→ **EXCERPT TO READ**
►

Yeah, I know. 'Column' columns can be annoying. The following was written for a mountainbiking which is, no surprise, no more. It was my first and last venture into straight-to-html columnizing. I only managed to crank out three or four before giving up; my heart just wasn't in it.

It was a dark and stormy night. "You have mail," my computer said, which is odd because it doesn't talk. I groggily picked myself up off the couch, where I often sleep because of its cursed proximity to the television, and shuffled over to blink at my Macintosh, which is also cursed. "Hit 'Reply'", the message said, so I did, and settled into the chair to await developments.

"You have mail," it chirped again before I could drift off.

The subject line was cryptic: "Would you like to be a columnist for" Maybe not so cryptic.

The body of the email was empty, which proved that this was a genuine offer, written by the Editor Himself. Editors take a professional pride in never saying more than they must to writers. "Don't you people keep regular office hours?" I immediately posted, interested but not sold.

"It is regular office hours," he replied bare seconds after I'd hit 'Send'.

I went over and opened the curtains. Sunlight flooded the room. He had a point. I looked at the television, with the pile of DVDs stacked on top. Sad, really, as I don't have a DVD player. Writing a column would pay for one, wouldn't it? But I had to remind myself of the possible consequences. The last time I'd done this sort of thing a small riot had broken out in Nottingham over a split infinitive. The power of words is an astonishing, frightening thing.

"What would I have to write about?" I asked, stalling for time to think.

"Why don't you ask a focus group?" he answered, choosing a particularly sarcastic font.

"OK, I will," I typed. And I did.

The next day a dozen strangers gathered in an anonymous room which looked suspiciously like a broom closet. Brooms haphazardly stacked outside the door added to this impression. The people stared at me as if I were mad. "No TEA?!?" one of them finally managed to choke. "You've invited us here and we're not getting any TEA!?!"

When I'd appeared at's global corporate empire an hour ago, the Editor had been nonplused but warily helpful. "You Americans take everything so literally," he'd sighed, summoning a minion to "ready the Executive Conference Room for this gentlemen and his guests." Unfortunately his largess hadn't extended to refreshments, and I had a mutiny on my hands before we'd even started. I grabbed what tea mugs I could find cooling on the desks of their absent owners and quietly stole them away. Also some biscuits for good measure.

◄

→ **SOURCE DATA**
►

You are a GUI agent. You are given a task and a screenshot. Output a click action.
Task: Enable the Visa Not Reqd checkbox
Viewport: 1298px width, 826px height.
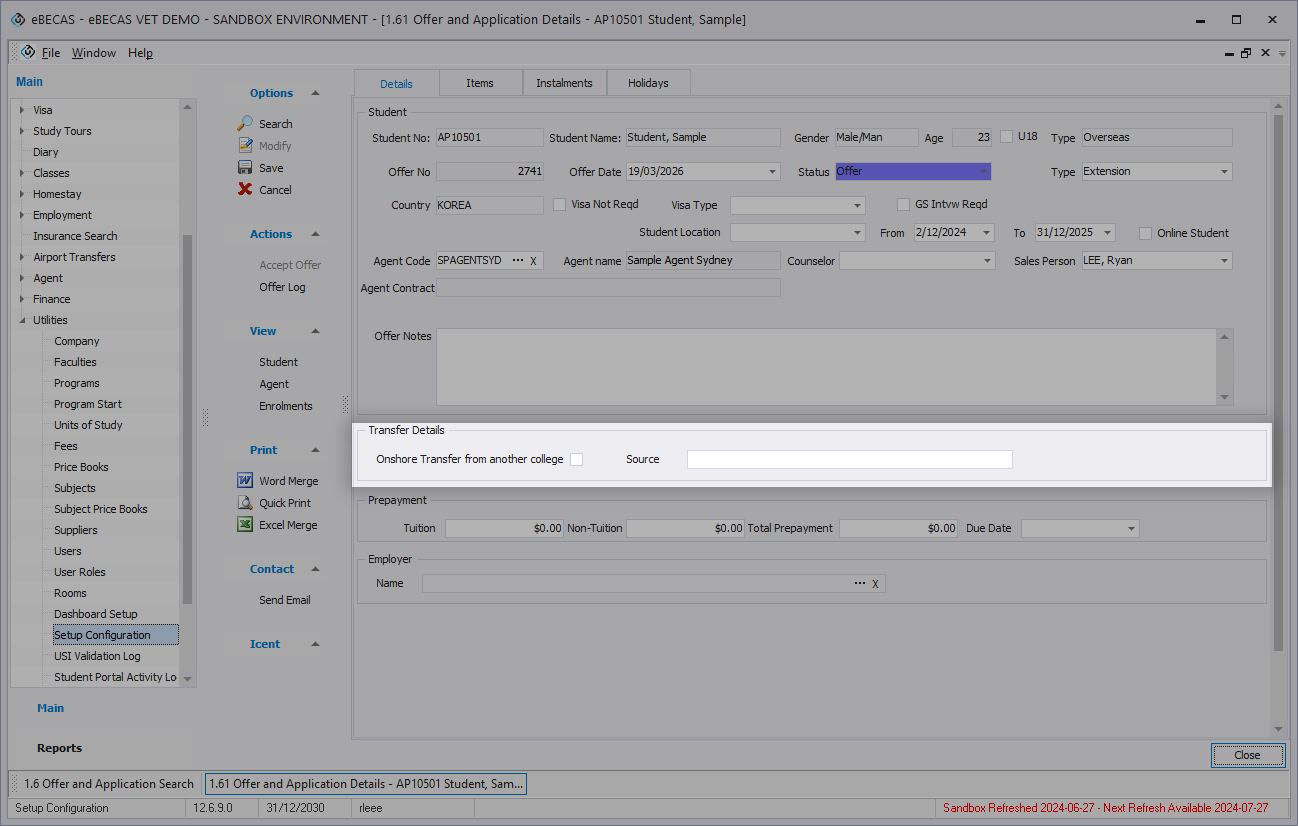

◄

→ **TO DO**
Write the next part of the column about the focus group and the missing tea, picking up right after its last sentence.

→ **EXERCISE RESPONSE**
"Let's get down to business," I announced, after they'd stuffed their faces.

"When do I get my Free Gift?" someone in the back asked.

"Yes, he promised me a purple Mag-lite," a woman with an excited gleam in her eye announced to the group at large.

"You're kidding," said a man who hadn't yet removed his helmet, though I'd reminded him twice already. "All I'm getting are tyre levers. And I've already got tyre levers."

"Let's focus, people," I interrupted, steering clear of that particular topic. I'd lured them here with the promise of swag only to learn that my expense account wouldn't cover it. Well, we'd cross that bridge when we came to it. "What topics would you like me to cover in future?"

"How about the Conspiracy," said a man who'd ridden his singlespeed right into the offices and chained it to the water cooler.

"What Conspiracy?" I asked delicately.

"You mean you don't KNOW?" he spat.

"I've been out of town the last few weeks," said a familiar voice from the back of the room. "Which "Conspiracy" was this?" It was the Editor, incognito. Bastard.

I nodded my head at the singlespeed guy. "Why don't you explain to them," I suggested. "You're the expert."

"It's the bike manufacturers," he spluttered, giving me a look I wouldn't wish on my worst enemy. "They're pushing all these GEARS on us. We don't NEED all these gears. They make us LAZY. They're all in it together. I've said enough. I'm leaving." He swept out of the room and we heard a crash followed by an impressive gurgling. "Who changed my COMBINATION!?!" we heard him shriek, then he was gone.

"Yes, hmmm," I stroked my chin. "If anyone has an idea as good as that one, please write it down and put it in the round metal basket before you leave the room. That's my special 'idea holder'. If you could, crumple it up so all the other ideas fit. Now, I thought you might like some background information. Is there anything you'd like to know about moi?"

"You're not going to be using any more pretentious French on us, are you?" asked the tyre lever guy, still nursing his grievance.


"Who cuts your hair?"

"I do," I answered. "Anything else? Anyone else?"

"What are your credentials?" asked a man wearing a yellow jersey several sizes too small.

Having anticipated this, I passed around copies of my CV. Except for my name and email address, it was a complete fabrication, and even my email address was a hotmail account belonging to my cousin Irv; Microsoft had banned me from their network after my expose about Bill Gates, the dwarf, and the liver pate.

The focus group was suitably impressed. "I didn't know you'd singlehandedly founded NORBA," as one of them put it.

"I like to keep a low profile," I replied demurely. The Editor struggled to contain himself. "Thank you all for coming," I added hastily, thinking it best to end the meeting before anyone asked for refills. I'd be in enough trouble as it is for leaving a Tea IOU post-it on the CEO's desk.

"In the coming months it will be my job to keep you entertained on a biweekly basis. This is a responsibility I take very seriously. Please feel free to email me day or night, excepting bank holidays. I answer all my mail personally, though Scotland Yard lends a hand when necessary. And for a moderate to large fee I will come to your home and wash your bike and your dog. It depends on the size of the dog. Please book in advance."

I cleared my throat. "As for your Free Gifts, we've thoughtfully donated them to a charity which aids singlespeeders requiring care in the community. I'm sure you'll agree it's a worthy cause." Grumbling, they left, fanning out across the offices in search of souvenirs.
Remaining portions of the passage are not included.